Bunlar da Serkan’ın maddelerine benim yorumlarım:
1. Serkan yayında da (31:16) mesajladığım gibi, bir adam yetiştirme canavarıdır. Ekibiyle etle tırnak gibidir, onlara çok emek verir, karşılığında özverili çalışma yanında sevgi ve saygılarını alır. İş sonuçları da bu sayede gelir.
2. Eğitimci, psikolog ve filozof John Dewey’in çok sevdiğim sözü “Bizler deneyimlerden değil, deneyim üzerine düşünmekten öğreniriz”.
3. Heineken örneği hakikaten ibretlik (32:17)
4. “No battle plan ever survives contact with the enemy.” Helmuth von Moltke
Bu arada sağolsunlar çok yerde beni andılar.

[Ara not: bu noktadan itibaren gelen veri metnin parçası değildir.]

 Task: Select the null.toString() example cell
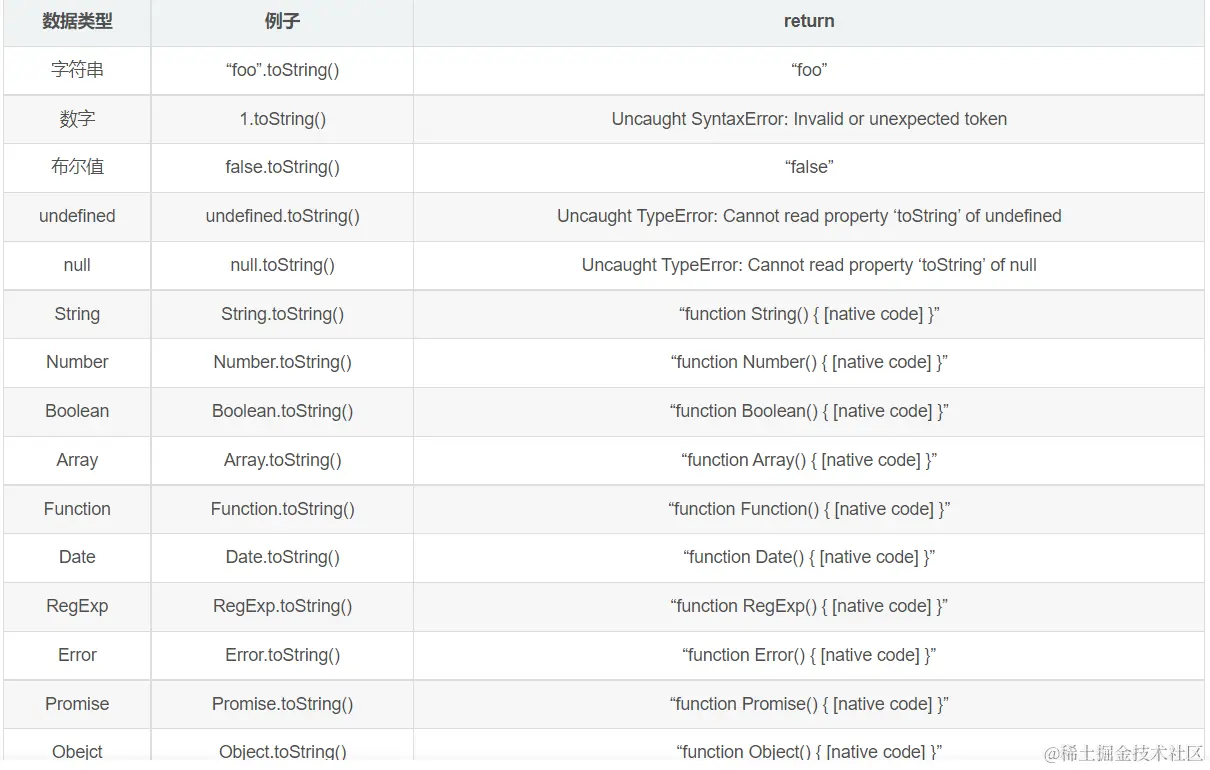coord(281,265)
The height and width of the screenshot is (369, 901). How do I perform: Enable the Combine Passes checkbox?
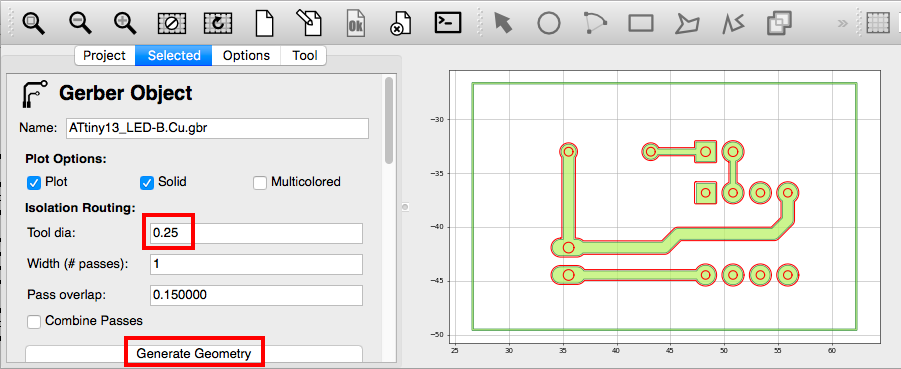34,321
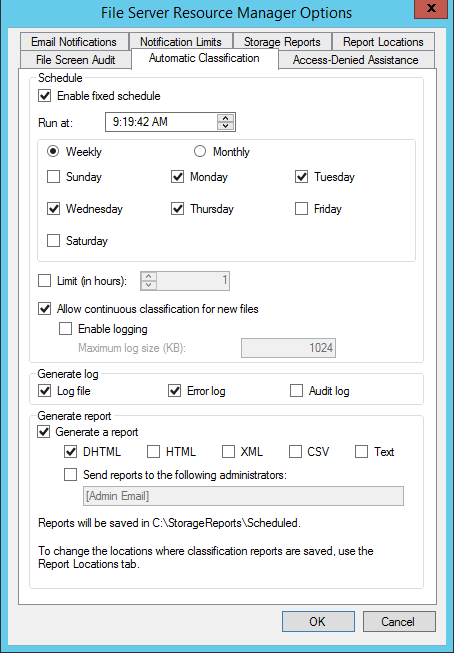Image resolution: width=454 pixels, height=653 pixels.
Task: Check the Friday checkbox
Action: [x=301, y=208]
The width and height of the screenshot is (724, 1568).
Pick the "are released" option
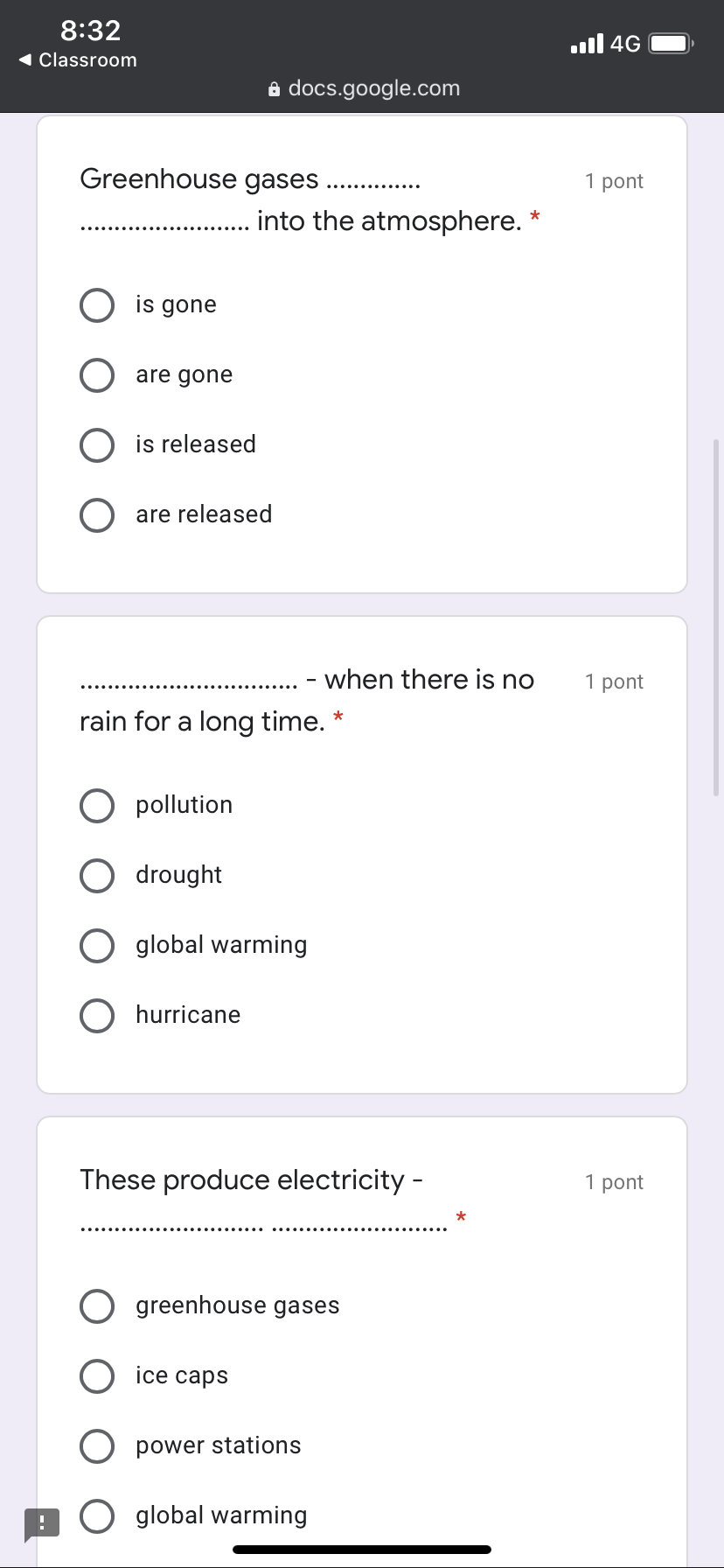(97, 515)
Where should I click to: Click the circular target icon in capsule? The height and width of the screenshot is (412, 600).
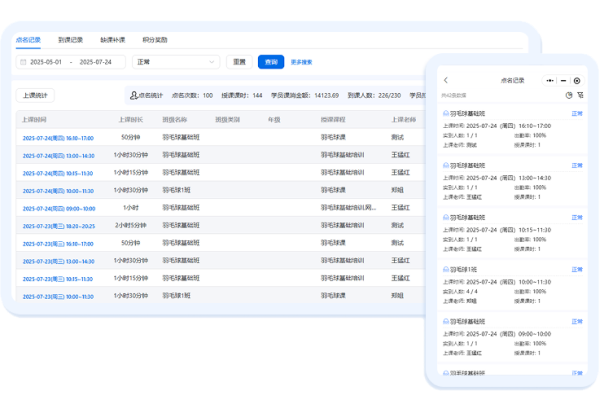tap(576, 80)
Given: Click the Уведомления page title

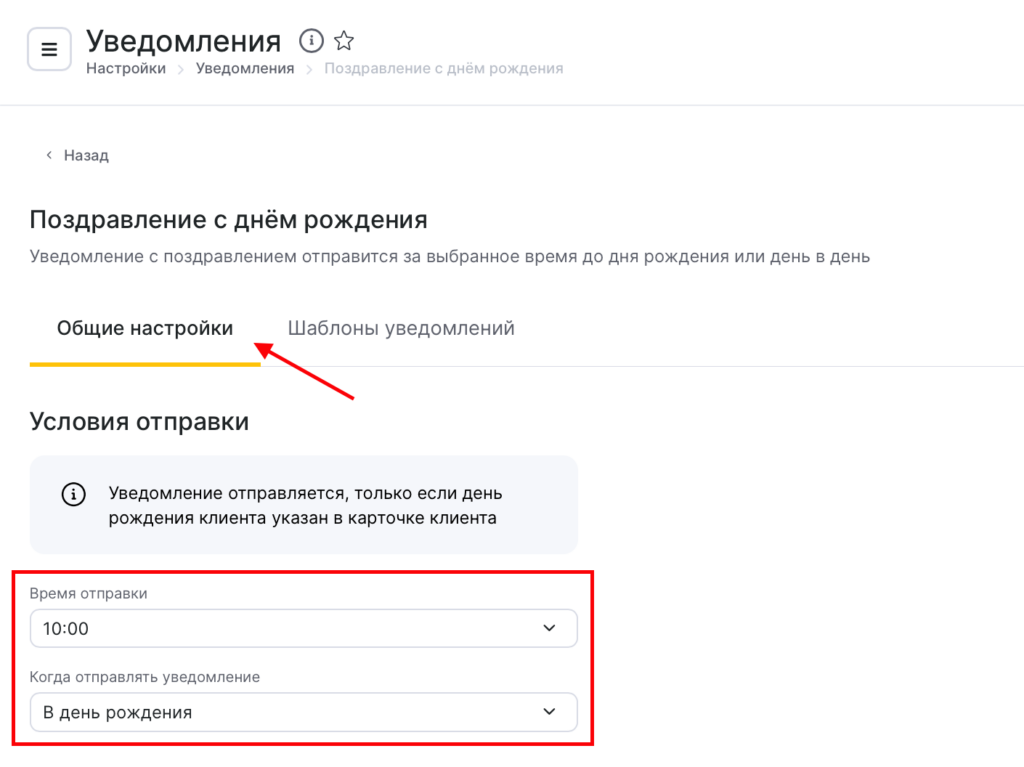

Romanya’da omzumuzdaki yükün farkındaydık ve hakkını vermeye çalışıyorduk. Çok yoğun çalıştığımız bir bütçe haftası, biraz nefes almak için haftasonu Prag’a bilet ayarladık. Ki orada da Pilsen’e gideceğiz, yani Efes’e adını veren şehre ve bira müzesini gezeceğiz. Cuma akşamı tam çıkacağız revize istediler. O gece sabaha kadar kalıp bitirip gönderdik, koşa koşa evden bavulumuzu kapıp havaalanına gittiydik. Hey gidi günler.